(Target position items)
※

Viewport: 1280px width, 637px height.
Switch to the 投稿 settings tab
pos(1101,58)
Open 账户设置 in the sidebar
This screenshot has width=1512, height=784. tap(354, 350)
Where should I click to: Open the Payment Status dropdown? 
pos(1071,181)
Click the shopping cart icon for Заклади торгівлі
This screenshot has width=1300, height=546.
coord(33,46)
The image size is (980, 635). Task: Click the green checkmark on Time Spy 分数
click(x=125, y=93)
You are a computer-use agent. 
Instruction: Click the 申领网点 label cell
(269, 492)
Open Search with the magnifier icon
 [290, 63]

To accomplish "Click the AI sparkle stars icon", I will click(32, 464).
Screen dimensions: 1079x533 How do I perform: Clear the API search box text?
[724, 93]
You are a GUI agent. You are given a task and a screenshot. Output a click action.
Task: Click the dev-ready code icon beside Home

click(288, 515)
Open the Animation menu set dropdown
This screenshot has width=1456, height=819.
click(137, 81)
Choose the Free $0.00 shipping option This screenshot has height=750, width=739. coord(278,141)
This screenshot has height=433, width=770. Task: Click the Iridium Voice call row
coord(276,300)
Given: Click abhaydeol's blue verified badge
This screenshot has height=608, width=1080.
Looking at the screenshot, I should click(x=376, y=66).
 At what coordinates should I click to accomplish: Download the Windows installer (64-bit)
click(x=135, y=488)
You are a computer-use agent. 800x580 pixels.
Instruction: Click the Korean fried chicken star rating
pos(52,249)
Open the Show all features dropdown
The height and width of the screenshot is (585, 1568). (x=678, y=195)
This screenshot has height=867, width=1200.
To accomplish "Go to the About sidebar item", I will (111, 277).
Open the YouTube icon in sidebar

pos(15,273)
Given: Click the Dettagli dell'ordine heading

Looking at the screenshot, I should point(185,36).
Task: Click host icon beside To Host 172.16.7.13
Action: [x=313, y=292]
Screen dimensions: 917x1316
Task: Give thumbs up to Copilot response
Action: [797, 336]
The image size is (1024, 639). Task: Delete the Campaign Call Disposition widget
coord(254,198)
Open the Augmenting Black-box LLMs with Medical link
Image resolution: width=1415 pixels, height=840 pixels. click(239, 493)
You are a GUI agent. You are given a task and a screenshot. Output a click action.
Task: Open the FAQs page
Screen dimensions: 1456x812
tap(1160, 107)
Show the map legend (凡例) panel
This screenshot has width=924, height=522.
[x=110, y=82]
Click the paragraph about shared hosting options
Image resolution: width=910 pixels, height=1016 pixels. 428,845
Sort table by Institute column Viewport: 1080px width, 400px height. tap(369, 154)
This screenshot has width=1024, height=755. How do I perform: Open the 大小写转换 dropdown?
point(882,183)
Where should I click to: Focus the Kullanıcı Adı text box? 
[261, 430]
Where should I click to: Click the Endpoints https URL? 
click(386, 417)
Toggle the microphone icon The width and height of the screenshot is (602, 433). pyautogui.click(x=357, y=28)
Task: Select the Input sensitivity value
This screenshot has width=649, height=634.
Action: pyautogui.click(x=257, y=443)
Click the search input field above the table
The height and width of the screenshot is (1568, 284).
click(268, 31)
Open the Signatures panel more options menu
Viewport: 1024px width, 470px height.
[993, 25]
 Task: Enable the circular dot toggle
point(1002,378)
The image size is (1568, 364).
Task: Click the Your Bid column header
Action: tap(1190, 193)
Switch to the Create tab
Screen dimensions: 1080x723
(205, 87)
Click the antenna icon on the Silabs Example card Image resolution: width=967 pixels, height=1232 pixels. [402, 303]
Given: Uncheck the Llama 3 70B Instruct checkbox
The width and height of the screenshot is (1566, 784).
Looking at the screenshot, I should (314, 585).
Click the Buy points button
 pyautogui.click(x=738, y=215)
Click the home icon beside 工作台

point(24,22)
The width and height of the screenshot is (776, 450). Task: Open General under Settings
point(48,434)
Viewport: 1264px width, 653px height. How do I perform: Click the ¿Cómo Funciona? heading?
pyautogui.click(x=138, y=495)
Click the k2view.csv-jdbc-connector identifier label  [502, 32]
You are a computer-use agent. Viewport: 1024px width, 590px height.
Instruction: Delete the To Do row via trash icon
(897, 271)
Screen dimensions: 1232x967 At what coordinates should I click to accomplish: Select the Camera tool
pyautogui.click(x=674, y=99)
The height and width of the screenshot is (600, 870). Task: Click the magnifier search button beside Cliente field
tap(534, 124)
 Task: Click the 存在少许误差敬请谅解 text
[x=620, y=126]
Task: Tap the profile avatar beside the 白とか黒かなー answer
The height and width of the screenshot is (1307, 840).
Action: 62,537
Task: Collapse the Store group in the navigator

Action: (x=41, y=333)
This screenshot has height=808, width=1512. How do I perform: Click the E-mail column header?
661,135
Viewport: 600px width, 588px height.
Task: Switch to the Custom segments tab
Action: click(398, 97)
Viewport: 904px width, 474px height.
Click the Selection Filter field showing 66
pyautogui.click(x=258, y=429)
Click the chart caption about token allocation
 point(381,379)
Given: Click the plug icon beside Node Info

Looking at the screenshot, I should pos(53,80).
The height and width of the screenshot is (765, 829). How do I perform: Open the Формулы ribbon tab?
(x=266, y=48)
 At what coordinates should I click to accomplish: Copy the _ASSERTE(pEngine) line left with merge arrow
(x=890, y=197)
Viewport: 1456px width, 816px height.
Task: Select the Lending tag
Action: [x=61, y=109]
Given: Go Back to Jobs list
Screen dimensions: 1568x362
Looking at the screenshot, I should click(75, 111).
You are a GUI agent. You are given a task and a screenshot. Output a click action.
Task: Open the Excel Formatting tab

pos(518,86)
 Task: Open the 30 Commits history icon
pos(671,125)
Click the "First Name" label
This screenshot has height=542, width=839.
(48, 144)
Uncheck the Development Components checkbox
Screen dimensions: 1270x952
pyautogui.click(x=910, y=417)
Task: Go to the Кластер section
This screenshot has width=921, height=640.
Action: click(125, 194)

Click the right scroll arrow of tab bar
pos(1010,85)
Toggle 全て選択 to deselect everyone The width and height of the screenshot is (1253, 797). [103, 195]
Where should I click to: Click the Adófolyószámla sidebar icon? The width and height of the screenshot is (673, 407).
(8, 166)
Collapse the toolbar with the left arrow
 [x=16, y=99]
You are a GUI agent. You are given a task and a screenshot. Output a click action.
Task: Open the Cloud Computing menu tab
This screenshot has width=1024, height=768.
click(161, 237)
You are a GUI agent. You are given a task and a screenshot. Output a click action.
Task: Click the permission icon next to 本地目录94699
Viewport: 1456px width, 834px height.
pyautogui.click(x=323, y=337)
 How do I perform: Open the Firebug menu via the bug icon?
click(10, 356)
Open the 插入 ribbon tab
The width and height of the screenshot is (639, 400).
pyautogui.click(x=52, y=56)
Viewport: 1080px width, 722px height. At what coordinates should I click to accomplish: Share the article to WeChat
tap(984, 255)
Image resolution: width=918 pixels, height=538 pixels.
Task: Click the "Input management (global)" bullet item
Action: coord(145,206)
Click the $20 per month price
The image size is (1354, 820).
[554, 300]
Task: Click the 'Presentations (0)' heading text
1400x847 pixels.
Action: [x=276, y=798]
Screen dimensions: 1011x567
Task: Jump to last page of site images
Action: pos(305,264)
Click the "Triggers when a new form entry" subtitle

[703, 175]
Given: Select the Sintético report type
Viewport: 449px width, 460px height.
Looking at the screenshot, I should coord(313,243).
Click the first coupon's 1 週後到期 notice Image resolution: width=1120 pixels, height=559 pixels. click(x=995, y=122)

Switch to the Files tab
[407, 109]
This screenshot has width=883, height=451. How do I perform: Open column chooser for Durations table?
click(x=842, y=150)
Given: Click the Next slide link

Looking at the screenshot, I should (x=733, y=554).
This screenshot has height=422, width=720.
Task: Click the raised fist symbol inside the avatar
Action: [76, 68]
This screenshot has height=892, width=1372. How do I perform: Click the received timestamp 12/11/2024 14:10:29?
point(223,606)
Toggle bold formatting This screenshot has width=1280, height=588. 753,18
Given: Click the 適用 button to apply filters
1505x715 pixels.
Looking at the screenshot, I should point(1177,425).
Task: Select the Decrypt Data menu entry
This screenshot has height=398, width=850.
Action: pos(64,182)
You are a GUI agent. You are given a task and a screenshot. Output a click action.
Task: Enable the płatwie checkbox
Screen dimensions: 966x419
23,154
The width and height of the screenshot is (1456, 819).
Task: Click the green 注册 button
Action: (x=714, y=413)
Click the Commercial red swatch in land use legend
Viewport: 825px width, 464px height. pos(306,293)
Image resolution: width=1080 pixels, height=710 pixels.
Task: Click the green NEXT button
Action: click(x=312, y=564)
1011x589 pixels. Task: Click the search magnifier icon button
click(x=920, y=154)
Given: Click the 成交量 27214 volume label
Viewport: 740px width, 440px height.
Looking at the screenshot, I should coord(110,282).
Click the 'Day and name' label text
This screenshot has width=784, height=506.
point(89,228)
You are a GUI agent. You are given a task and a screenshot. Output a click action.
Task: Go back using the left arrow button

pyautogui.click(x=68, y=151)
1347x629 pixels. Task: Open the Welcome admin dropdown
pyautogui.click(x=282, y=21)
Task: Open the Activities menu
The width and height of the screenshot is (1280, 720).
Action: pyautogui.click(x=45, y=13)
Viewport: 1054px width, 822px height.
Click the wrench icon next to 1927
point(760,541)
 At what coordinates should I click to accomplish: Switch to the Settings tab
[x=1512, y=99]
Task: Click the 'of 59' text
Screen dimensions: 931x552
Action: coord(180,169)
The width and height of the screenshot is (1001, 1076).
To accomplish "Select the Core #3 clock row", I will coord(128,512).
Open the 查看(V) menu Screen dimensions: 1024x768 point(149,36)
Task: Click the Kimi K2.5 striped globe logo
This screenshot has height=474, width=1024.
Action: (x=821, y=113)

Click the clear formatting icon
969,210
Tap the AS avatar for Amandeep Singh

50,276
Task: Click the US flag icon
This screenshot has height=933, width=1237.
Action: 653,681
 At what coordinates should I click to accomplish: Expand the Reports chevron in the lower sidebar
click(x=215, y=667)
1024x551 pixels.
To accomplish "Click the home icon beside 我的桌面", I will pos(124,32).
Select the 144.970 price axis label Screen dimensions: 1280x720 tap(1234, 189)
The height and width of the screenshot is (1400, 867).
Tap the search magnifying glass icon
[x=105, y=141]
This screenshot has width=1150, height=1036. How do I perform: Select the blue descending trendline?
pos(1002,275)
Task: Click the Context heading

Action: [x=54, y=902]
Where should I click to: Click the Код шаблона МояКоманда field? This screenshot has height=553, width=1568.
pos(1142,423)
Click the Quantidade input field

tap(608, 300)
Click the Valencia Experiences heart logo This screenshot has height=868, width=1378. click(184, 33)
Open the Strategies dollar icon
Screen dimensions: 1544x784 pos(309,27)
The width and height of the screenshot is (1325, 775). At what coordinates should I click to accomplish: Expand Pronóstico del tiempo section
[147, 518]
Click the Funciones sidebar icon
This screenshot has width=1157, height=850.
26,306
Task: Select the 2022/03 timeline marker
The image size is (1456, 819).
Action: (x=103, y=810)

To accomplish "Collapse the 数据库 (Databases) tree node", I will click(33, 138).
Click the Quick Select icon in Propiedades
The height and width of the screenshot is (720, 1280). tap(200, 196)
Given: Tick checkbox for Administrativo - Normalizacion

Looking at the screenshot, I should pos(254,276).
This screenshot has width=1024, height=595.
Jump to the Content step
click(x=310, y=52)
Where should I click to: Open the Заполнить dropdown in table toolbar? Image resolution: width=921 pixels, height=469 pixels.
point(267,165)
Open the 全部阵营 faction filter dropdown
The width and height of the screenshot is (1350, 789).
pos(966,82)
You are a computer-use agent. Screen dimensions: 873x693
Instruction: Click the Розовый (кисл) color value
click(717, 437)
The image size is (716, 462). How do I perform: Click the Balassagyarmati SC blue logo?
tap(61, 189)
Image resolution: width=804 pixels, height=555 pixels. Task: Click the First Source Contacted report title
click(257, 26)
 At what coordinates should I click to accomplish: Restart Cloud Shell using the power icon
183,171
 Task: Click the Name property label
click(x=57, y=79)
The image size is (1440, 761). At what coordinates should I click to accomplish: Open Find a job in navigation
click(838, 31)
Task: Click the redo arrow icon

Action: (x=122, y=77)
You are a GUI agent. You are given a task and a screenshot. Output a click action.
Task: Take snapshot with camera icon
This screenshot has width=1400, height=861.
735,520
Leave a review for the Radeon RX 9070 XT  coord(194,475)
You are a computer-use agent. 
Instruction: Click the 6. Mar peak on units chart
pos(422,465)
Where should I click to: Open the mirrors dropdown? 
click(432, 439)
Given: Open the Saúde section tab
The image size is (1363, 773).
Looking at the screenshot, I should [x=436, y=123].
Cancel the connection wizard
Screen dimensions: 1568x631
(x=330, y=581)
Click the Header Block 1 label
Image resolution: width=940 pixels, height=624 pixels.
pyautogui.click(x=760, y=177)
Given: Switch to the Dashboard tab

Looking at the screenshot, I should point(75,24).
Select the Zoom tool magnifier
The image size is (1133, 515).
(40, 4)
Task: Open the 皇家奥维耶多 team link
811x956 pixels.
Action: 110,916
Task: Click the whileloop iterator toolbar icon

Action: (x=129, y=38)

※

◆ Stated task ◆
Please repeat the items starting with the line that contains "Open the 全部阵营 faction filter dropdown" and going on through the line that contains "(x=330, y=581)", copying them exactly.

◆ Finished exercise ◆
Open the 全部阵营 faction filter dropdown
The width and height of the screenshot is (1350, 789).
pos(966,82)
You are a computer-use agent. Screen dimensions: 873x693
Instruction: Click the Розовый (кисл) color value
click(717, 437)
The image size is (716, 462). How do I perform: Click the Balassagyarmati SC blue logo?
tap(61, 189)
Image resolution: width=804 pixels, height=555 pixels. Task: Click the First Source Contacted report title
click(257, 26)
 At what coordinates should I click to accomplish: Restart Cloud Shell using the power icon
183,171
 Task: Click the Name property label
click(x=57, y=79)
The image size is (1440, 761). At what coordinates should I click to accomplish: Open Find a job in navigation
click(838, 31)
Task: Click the redo arrow icon

Action: (x=122, y=77)
You are a GUI agent. You are given a task and a screenshot. Output a click action.
Task: Take snapshot with camera icon
This screenshot has width=1400, height=861.
735,520
Leave a review for the Radeon RX 9070 XT  coord(194,475)
You are a computer-use agent. 
Instruction: Click the 6. Mar peak on units chart
pos(422,465)
Where should I click to: Open the mirrors dropdown? 
click(432, 439)
Given: Open the Saúde section tab
The image size is (1363, 773).
Looking at the screenshot, I should [x=436, y=123].
Cancel the connection wizard
Screen dimensions: 1568x631
(x=330, y=581)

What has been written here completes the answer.